Selection:
○ ○ ○ ○
# 2 Can Up 2 Cans Hit W/A Clear View



## dgui (Jan 12, 2010)

It seem possible to get 3 hits on a single can before it hits the ground and also 3 cans up 3 cans hit with a careful throw.


----------



## Arturito (Jan 10, 2013)

Great shooting Darrell !!! you never stop pushing to the limit, good attitude ... now 3 flying cans are indeed difficult (3 shoots in about 1 to 1,5 sec. on 3 different flying paths) WOW, that would be INCREDIBLE !!!

Cheers

Arturo


----------



## AZ Stinger (Aug 30, 2012)

Damn Darrell...


----------



## ZorroSlinger (Dec 12, 2012)

Wing shooting beyond my level at this time, but WOW ... another impressive feat! This example and others, including the great instructions from Darrell in trying to make instinctual style shooting accessible for us learners. Always serves as inspiration for me, in the hopes of someday achieving these kind of hand catapulting abilities .... practice, practice, practice ... I must!


----------



## Btoon84 (Nov 22, 2011)

Wow dgui, nice shootin', keep it up man. That was impressive. As is the case with all your previous works.


----------



## AZ Stinger (Aug 30, 2012)
○ ○ ○ ○
Recorded data:
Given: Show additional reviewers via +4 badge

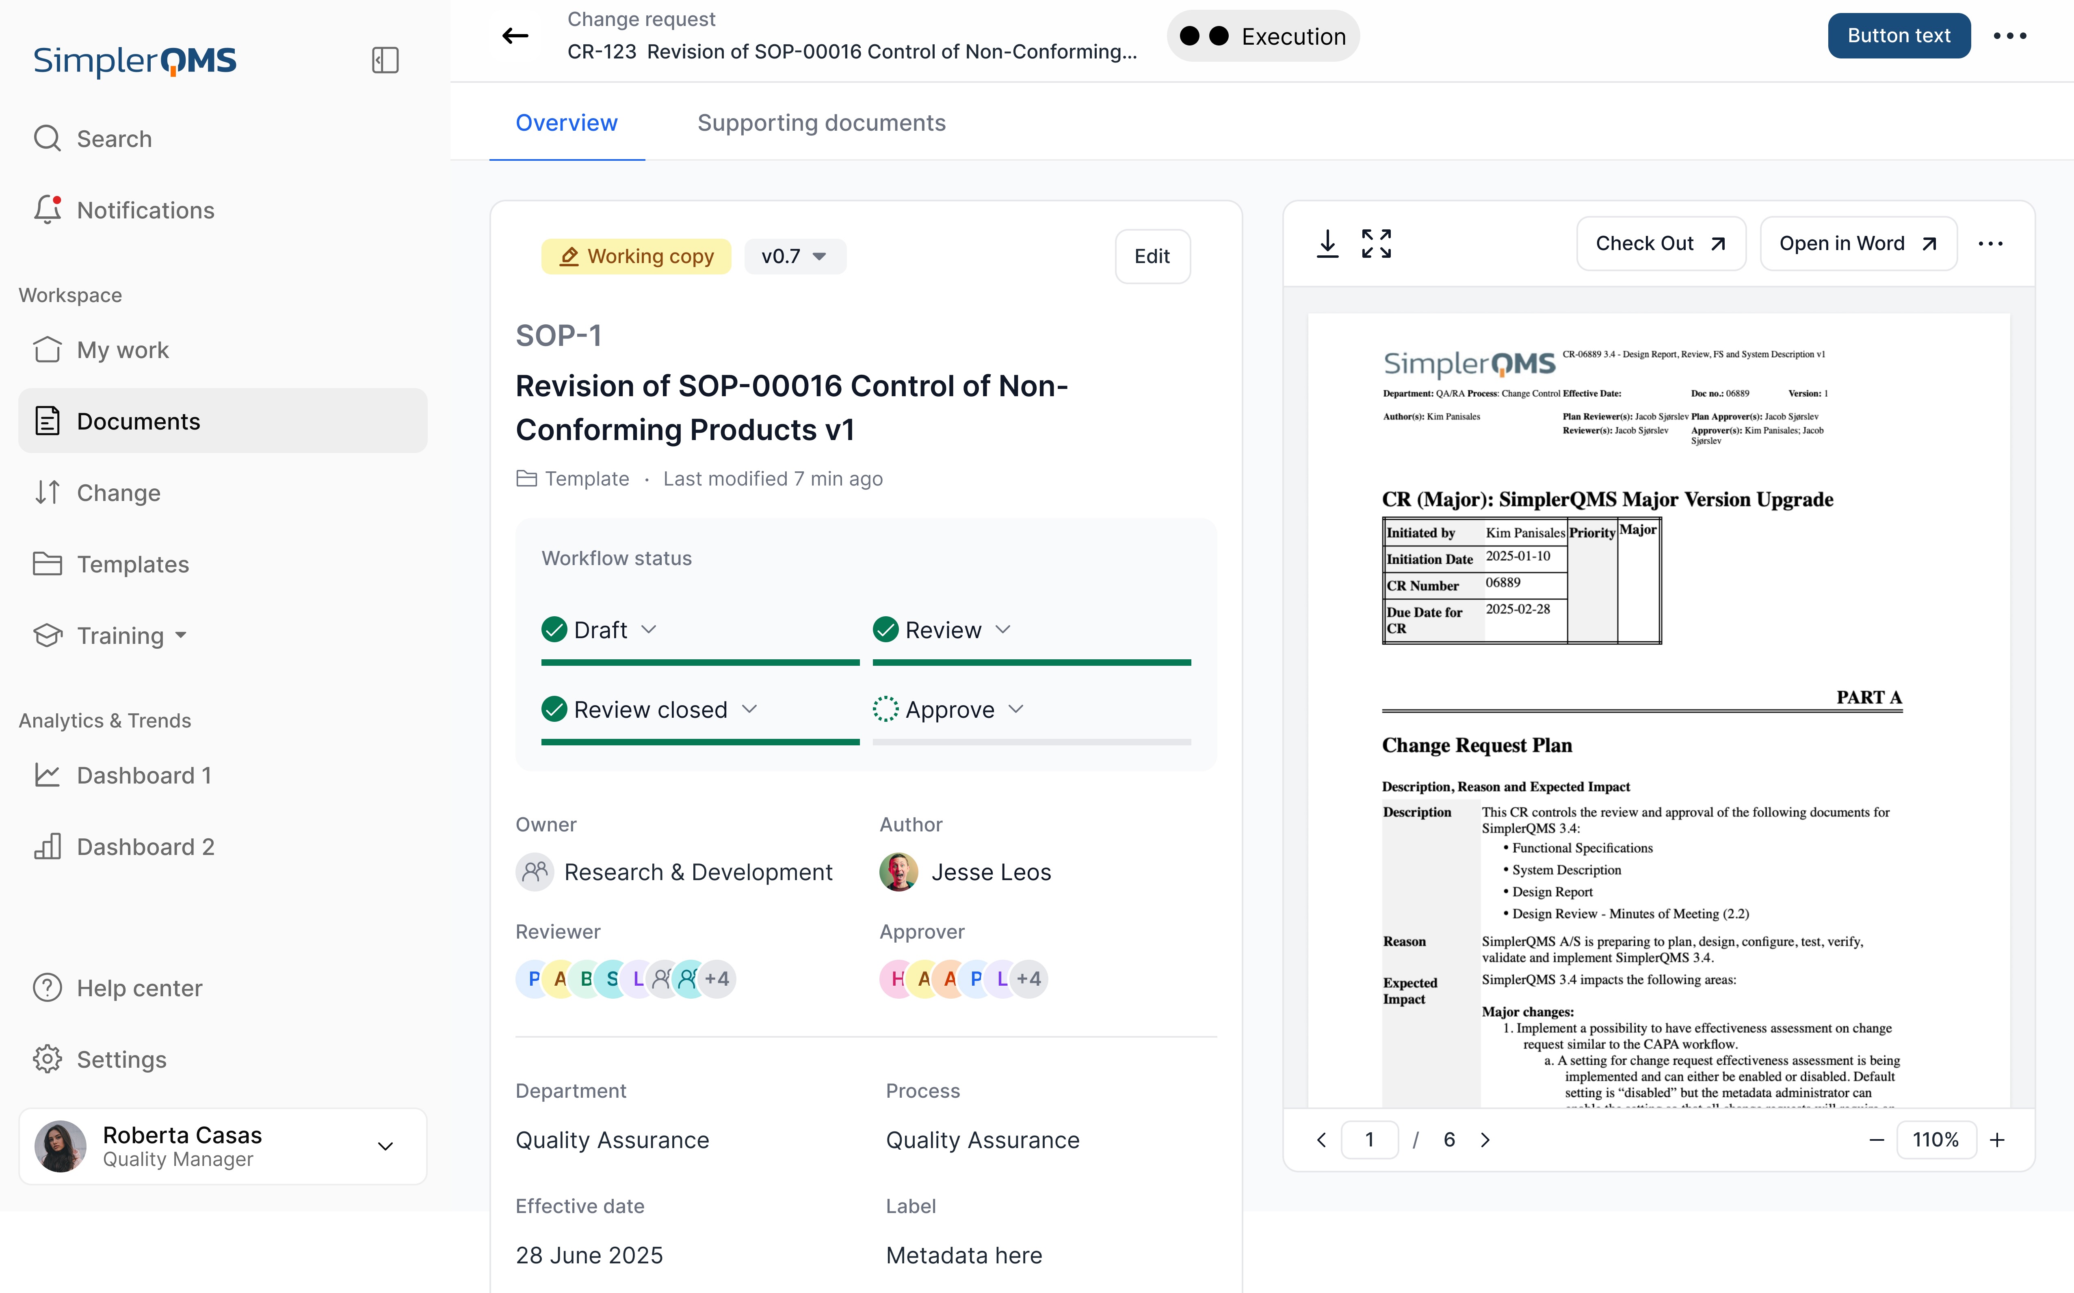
○ ○ ○ ○
Tasks:
A: Answer these questions about the can-shooting thread, one answer per line:
(i) How many hits on a single can does dgui say seem possible before it hits the ground?
(ii) About how long does Arturito estimate the shots at three flying cans would take?
(iii) What does ZorroSlinger call beyond their level at this time?
B: Summarize the can-shooting thread in two sentences.
The lines after the can-shooting thread are separate material.

Answers for the tasks:
A:
(i) Three hits.
(ii) About 1 to 1.5 seconds.
(iii) Wing shooting.

B: dgui writes that it seems possible to hit a single can three times before it reaches the ground and to hit three cans thrown up with a careful throw. Other posters praise the shooting: Arturito calls three flying cans difficult, and ZorroSlinger says such feats are an inspiration.